§ **To do**
Write the next part of the article below about the premiere of the Gilda Radner documentary Love, Gilda, picking up after its final sentence.

Last night in New York City at the kickoff event for the 17th annual Tribeca Film Festival, an audience screened the first documentary from filmmaker Lisa D’Apolito, Love, Gilda, at the Beacon Theatre. The movie chronicled the career of beloved comedian Gilda Radner, focusing mainly on her years at Saturday Night Live.
Festival founders Robert De Niro and Jane Rosenthal welcomed guests to the premiere screening, but it was Tina Fey who introduced the documentary, though she was not interviewed for the film.
“I can personally attest, and I feel comfortable speaking for Amy Poehler, Maya Rudolph, and Rachel Dratch, when I say that seeing Gilda as a kid, she was lovely and she was so authentically herself and so regular in so many ways,” commented Fey. “She was not a piece of casting. She was who she was on the TV. We all saw that and said, ‘I want to do that.’It’s an early example for me of how important representation is. Gilda was our Michelle Obama.”

§ **Source data**
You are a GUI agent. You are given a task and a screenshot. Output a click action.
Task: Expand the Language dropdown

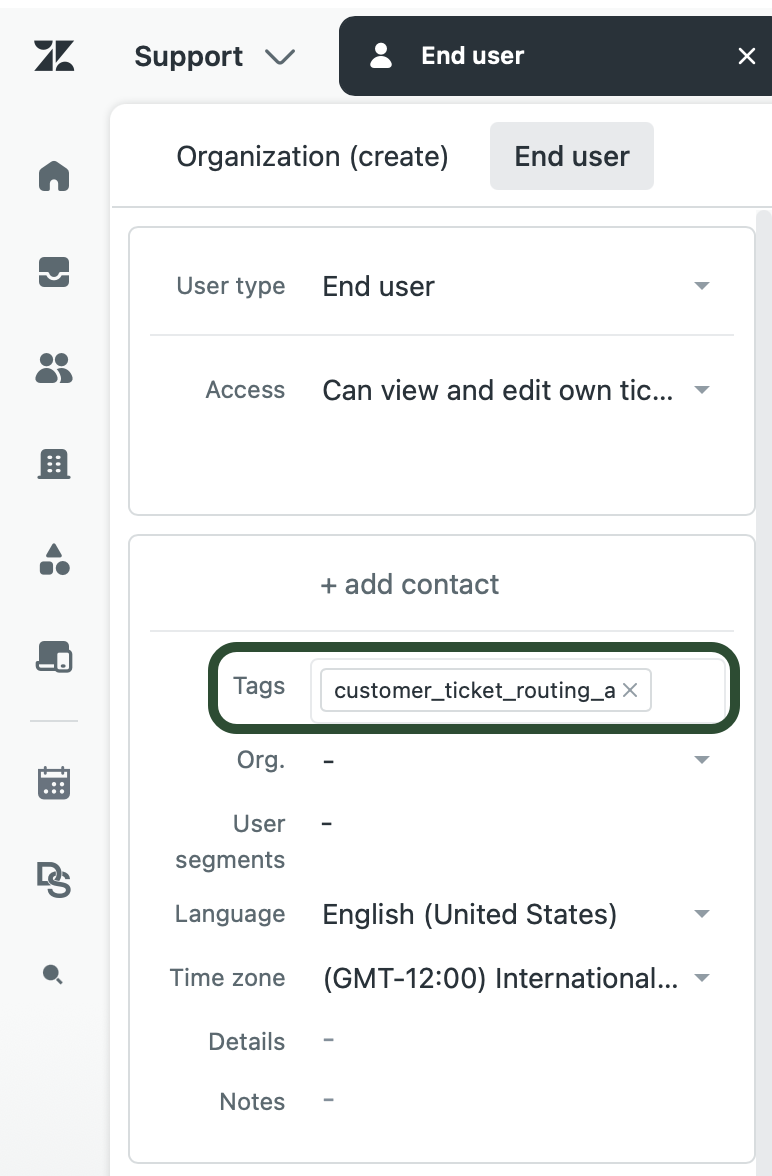coord(516,914)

§ **Final result**
D’Apolito interviewed Poehler and Rudolph for the documentary, as well as Lorne Michael and Melissa McCarthy. Produced by CNN Films, the film also explores Radner’s all-too-short life through her journal entries and previously-unreleased audio recordings.
Radner made her acting debut at a staging of Godspell, where she co-starred with Eugene Levy, Andrea Martin, Victor Garber, Martin Short, and Paul Shaffer. Her comedic career began at The Second City in Toronto. Before joining SNL, Radner was a featured player on the National Lampoon Radio Hour, alongside John Belushi, Chevy Chase, Richard Belzer, Billy Murray, Brian Doyle-Murray, and Rhonda Coullet.
Best known as one of the original seven cast members on Saturday Night Live, Radner also performed in a one-woman show on Broadway, receiving high praise for her work. Her work on SNL earned her an Emmy Award for Outstanding Continuing or Single Performance by Supporting Actress in Variety or Music.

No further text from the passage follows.